The model summary shows that the coefficient of determination (r2) = 0.97. This shows that projected cases can explain 97% of the actual cases. There is a strong relationship between actual and projected cases. The analysis also found that projected cases are a significant predictor of actual coronavirus cases.

 

  1. Multiple regression

The variables that would be considered in calculating multiple regression include actual cases, projected cases and the average age of the patients. All three variables are continuous variables measured on a ratio scale. A Bivariate linear regression method will be used in this case based on the Enter method.

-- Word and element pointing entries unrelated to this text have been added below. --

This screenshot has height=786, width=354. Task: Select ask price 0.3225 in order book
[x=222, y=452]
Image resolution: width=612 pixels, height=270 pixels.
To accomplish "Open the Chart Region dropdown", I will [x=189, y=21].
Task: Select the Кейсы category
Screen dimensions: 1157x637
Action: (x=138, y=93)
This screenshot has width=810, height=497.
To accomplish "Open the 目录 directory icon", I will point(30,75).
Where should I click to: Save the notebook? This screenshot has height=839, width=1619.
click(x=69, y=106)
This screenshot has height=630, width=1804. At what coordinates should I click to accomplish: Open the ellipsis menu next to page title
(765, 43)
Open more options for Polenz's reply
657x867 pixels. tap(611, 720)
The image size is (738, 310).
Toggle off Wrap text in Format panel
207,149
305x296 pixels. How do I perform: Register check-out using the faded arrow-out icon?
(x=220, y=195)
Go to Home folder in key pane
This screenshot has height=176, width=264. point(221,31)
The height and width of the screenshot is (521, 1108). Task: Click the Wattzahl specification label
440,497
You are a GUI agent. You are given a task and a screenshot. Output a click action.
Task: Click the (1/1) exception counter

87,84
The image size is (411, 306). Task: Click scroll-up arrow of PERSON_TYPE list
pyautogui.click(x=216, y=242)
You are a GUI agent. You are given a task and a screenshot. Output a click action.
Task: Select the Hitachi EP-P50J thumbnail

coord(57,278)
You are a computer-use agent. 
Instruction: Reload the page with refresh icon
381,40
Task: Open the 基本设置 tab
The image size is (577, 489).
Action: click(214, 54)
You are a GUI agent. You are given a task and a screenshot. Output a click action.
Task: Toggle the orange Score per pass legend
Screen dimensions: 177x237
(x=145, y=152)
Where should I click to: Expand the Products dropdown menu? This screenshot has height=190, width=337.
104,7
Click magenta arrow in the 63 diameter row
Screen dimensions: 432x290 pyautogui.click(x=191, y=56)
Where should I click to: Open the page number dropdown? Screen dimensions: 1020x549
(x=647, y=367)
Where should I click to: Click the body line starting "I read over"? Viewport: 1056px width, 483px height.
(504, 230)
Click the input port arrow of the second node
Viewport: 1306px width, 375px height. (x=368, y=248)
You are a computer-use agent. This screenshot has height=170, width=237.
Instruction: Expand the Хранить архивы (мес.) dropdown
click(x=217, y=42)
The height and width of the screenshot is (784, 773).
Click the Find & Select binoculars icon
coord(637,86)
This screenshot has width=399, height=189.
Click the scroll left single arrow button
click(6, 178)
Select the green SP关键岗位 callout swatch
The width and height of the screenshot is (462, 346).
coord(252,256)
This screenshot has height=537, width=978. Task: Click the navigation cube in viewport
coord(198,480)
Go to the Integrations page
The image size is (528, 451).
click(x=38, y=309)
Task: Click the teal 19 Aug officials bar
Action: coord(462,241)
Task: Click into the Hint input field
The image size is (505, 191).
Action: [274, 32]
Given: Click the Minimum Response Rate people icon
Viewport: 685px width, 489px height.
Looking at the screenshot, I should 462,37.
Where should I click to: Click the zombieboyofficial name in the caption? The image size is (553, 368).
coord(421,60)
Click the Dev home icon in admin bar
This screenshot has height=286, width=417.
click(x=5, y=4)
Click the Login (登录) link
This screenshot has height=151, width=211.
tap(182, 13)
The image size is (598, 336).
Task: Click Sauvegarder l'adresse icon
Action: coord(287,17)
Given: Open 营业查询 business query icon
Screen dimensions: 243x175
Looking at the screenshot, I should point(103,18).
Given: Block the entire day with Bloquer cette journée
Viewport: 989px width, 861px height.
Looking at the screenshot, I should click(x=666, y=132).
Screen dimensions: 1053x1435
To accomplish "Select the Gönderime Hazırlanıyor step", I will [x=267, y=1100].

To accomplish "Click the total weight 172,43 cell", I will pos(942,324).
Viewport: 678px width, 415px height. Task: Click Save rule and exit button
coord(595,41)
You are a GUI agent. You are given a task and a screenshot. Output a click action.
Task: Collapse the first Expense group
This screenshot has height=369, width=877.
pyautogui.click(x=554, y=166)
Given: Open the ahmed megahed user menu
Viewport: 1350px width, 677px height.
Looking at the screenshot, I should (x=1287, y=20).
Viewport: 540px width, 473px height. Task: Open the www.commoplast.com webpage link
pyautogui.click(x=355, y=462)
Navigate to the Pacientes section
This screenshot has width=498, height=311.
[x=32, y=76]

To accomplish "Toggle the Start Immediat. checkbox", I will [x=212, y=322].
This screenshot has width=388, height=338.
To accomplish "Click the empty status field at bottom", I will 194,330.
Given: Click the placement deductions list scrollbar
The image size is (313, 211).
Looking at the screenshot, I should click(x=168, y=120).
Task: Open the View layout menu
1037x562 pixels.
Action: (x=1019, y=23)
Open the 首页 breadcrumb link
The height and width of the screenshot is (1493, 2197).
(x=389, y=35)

This because there are two predictor variables which are evaluated on a linear context.

 

Model Summary
Model R R Square Adjusted R Square Std. Error of the Estimate
1 .986a .972 .969 9.648
a. Predictors: (Constant), Avg_age, Projected

 

 

ANOVAa
Model Sum of Squares df Mean Square F Sig.
1 Regression 55502.517 2 27751.258 298.130 .000b
Residual 1582.433 17 93.084
Total 57084.950 19
a. Dependent Variable: Actual
b. Predictors: (Constant), Avg_age, Projected

 

 

Coefficientsa
Model Unstandardized Coefficients Standardized Coefficients t Sig.
B Std. Error Beta
1 (Constant) 40.616 48.319 .841 .412
Projected .761 .035 1.002 21.512 .000
Avg_age -.562 .785 -.033 -.717 .483
a. Dependent Variable: Actual

 

The model summary shows that the coefficient of determination (r2) = 0.972. This shows that projected cases and average age predicts 97% of the actual cases. There is a strong relationship between actual and projected cases. The analysis also found that only projected cases are a significant predictor of actual coronavirus cases.

  1. Logistic regression

The three variables that have been included in the analysis are actual positive cases, average age and the setting.  Actual cases and average age are predictor variables that are continuous and measured on a ratio scale, while the setting is a categorical variable that is measured on a nominal scale. Binary logistic regression  Enter method will be used, considering that the outcome variable has only two groups.

Variables in the Equation
B S.E. Wald df Sig. Exp(B)
Step 1a Projected -.004 .008 .282 1 .595 .996
Avg_age -.076 .168 .206 1 .650 .927
Constant 4.922 10.344 .226 1 .634 137.209
a. Variable(s) entered on step 1: Projected, Avg_age.

The analysis shows that an increase in projected cases is likely to have a 0.996 chance occurrence in an urban area than rural area while the increase in age is 0.927 times likely to be in an urban area than in rural setting.